## Begin Input rows
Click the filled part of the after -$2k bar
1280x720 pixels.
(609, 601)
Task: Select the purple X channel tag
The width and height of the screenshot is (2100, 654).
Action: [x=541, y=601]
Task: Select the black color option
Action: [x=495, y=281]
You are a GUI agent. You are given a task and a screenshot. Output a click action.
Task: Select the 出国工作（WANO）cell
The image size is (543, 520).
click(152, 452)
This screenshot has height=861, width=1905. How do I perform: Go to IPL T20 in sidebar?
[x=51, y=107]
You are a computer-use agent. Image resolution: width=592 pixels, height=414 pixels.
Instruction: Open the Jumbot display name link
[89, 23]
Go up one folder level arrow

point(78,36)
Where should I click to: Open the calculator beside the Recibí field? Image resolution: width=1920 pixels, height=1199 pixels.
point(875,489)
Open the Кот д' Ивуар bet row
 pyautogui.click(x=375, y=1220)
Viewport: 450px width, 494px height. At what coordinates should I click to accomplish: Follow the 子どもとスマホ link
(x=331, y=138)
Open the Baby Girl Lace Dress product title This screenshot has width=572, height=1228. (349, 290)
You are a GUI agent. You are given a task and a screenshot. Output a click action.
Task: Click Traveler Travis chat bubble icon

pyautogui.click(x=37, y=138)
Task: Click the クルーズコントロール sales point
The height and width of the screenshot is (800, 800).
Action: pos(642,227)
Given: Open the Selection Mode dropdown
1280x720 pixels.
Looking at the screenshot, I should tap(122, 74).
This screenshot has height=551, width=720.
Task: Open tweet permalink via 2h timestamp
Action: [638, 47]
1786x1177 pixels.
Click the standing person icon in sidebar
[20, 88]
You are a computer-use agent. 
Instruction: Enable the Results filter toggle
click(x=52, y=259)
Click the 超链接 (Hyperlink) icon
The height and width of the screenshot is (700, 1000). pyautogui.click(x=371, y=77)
## End Input rows
Exercise description:
How many lines in the rows above contain the word "point"? Case counts. Reply with the number alone.

Finished task:
3